Un Vancouverois poursuit sa fiancée qui aurait tout inventé de sa vie y compris un cancer

Un homme d'affaires vancouvérois qui dit avoir démissionné de son travail pour prendre soin de sa fiancée a maintenant lancé une poursuite en justice contre cette dernière affirmant qu'elle n'était ni malade, ni riche, ni Japonaise ou Russe comme elle le prétendait.

Selon la poursuite civile déposée devant la Cour suprême de la Colombie-Britannique la semaine dernière, Wei Lin soutient que « l'identité véritable [de Xin Ran Xu] lui est inconnue ».

Il réclame plus de 200 000 $ de Mme Xu qu’il dit avoir investi pour l’achat d’une voiture et les préparatifs de mariage.

M. Wei soutient que Mme Xu a commandé ses pièces d'identité d'un service chinois de contrefaçon de documents. « [Elle] leur a envoyé des modèles sur lesquels s'inspirer pour les contrefaçons et a rédigé du contenu qui devait remplacer ce qui se trouvait dans les modèles », déclare-t-il dans sa poursuite.

Des passeports japonais, russe et chinois

Sa relation avec Mme Xu, aussi connue sous le nom de Era Xu, a commencé en 2015, selon M. Wei.
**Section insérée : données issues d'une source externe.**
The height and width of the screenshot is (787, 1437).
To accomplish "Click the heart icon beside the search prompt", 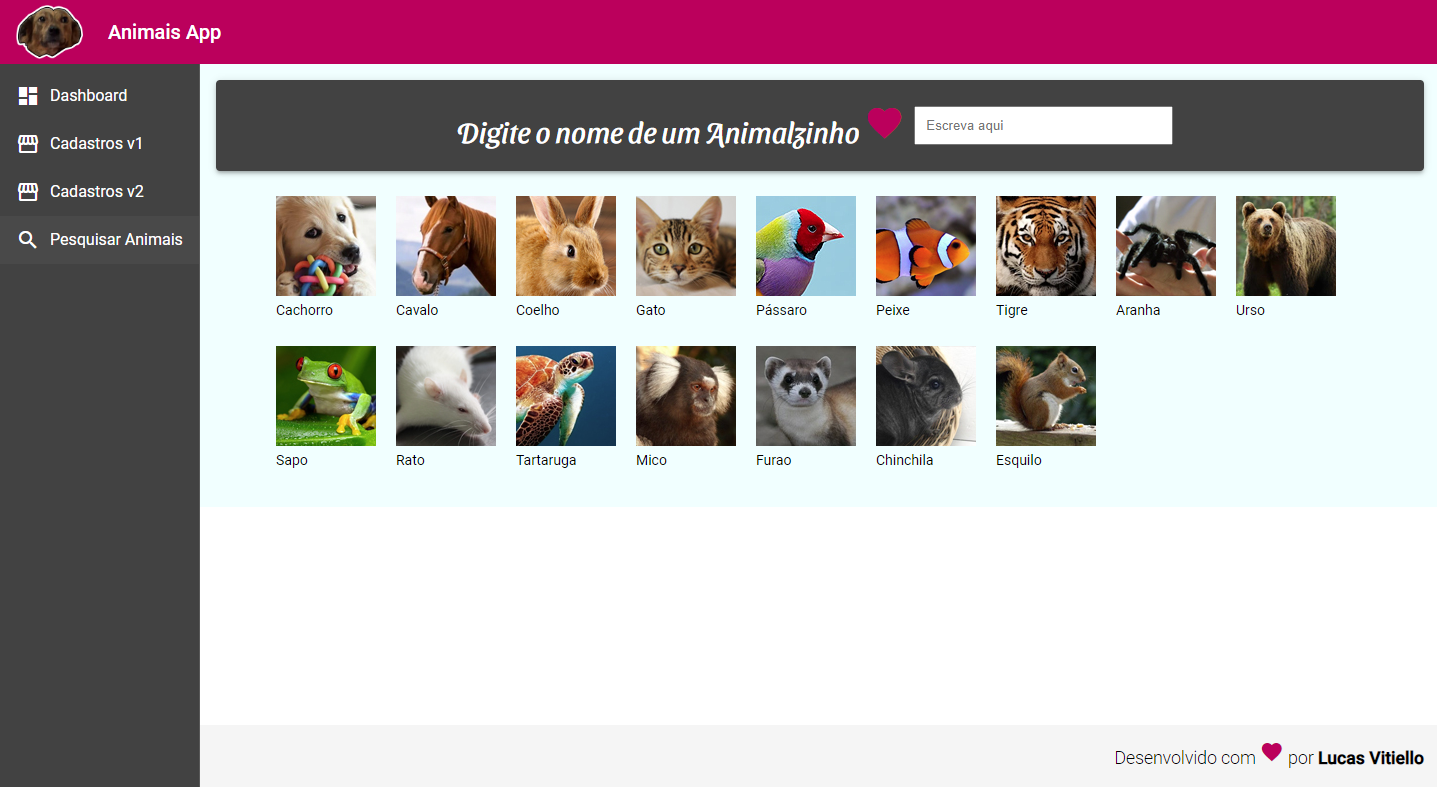I will click(884, 124).
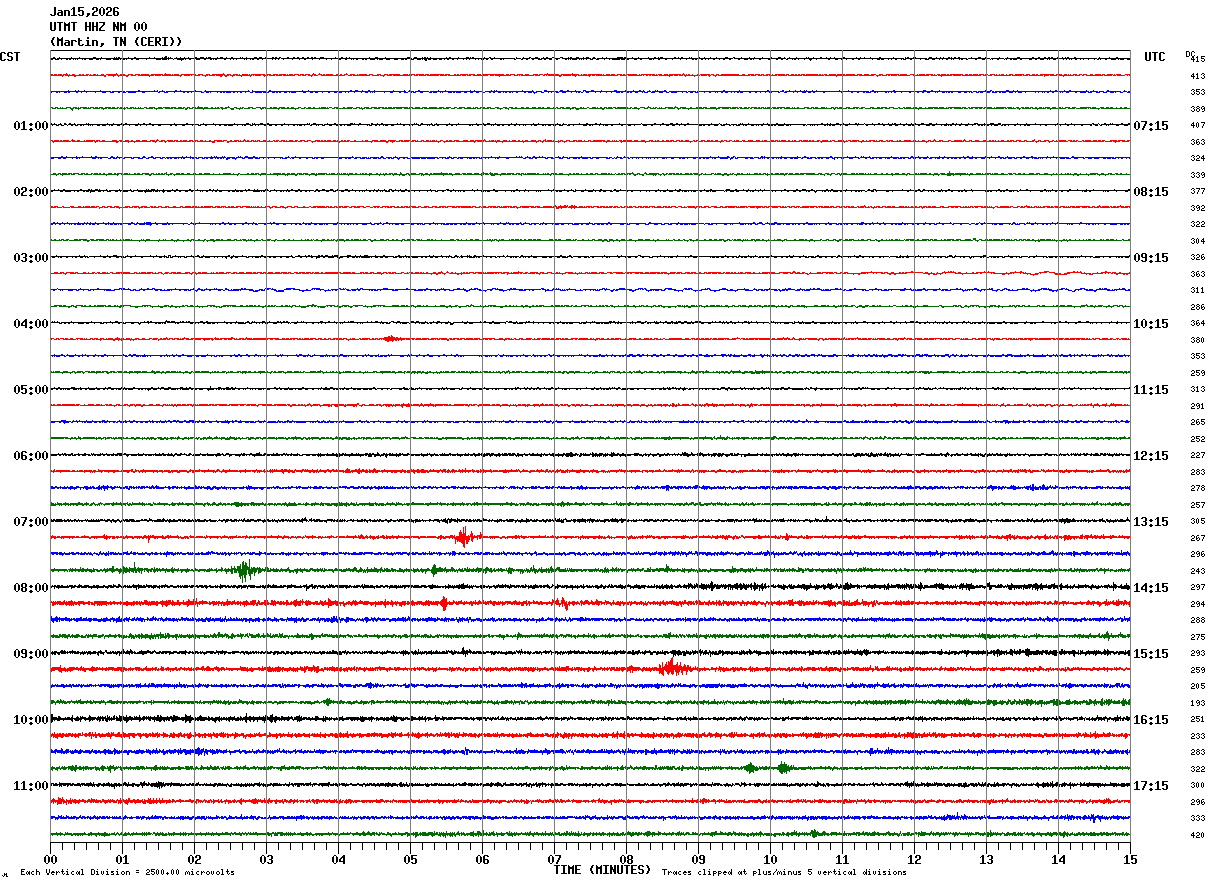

À l’époque, dit-il, elle a raconté qu’elle avait un diplôme en gestion d’entreprise et déménageait du Japon au Canada pour travailler avec « une personne d’affaire de Vancouver extrêmement riche et connue ».

M. Wei dit que Mme Xu prétendait détenir des passeports chinois, japonais et russe et être membre d’une famille riche.

Elle aurait également prétendu avoir « développé une tumeur cérébrale » et avoir reçu un diagnostic de glioblastome.

Le plaignant allègue avoir acheté une Chevrolet Camaro et investi 100 000 $ dans un studio de danse à la suggestion de Mme Xu.

En mars 2017, M. Wei dit que Mme Xu lui a annoncé qu’elle annulait le mariage.

Miraculeusement guérie

Selon lui, elle a également prétendu que son cancer avait été miraculeusement guéri grâce à un traitement expérimental au New Jersey. Elle a fourni des documents médicaux de la Régie de santé Vancouver Coastal pour le prouver, dit la poursuite.

Dans les documents de sa poursuite, M. Wei explique avoir découvert la déception quand il a eu accès aux courriels de Mme Xu qui étaient restés ouverts sur un ordinateur.

« Après avoir examiné un courriel, M. Wei a vu qu’il était destiné à un service de contrefaçon de documents en Chine », dit la poursuite.

Il aurait ensuite appris que son ex-fiancée n’avait jamais eu un cancer, n’était pas diplômé en gestion d’entreprise, et ne détenait pas la citoyenneté japonaise ou russe.

M. Wei exige dans sa poursuite que Mme Xu rembourse un billet à ordre qu’elle a signé quand il lui a prêté 200 000 $ ou qu’il soit indemnisé pour la valeur de ses dépenses pendant la durée de leur relation.

Aucune de ces allégations n'a encore été prouvée en cour.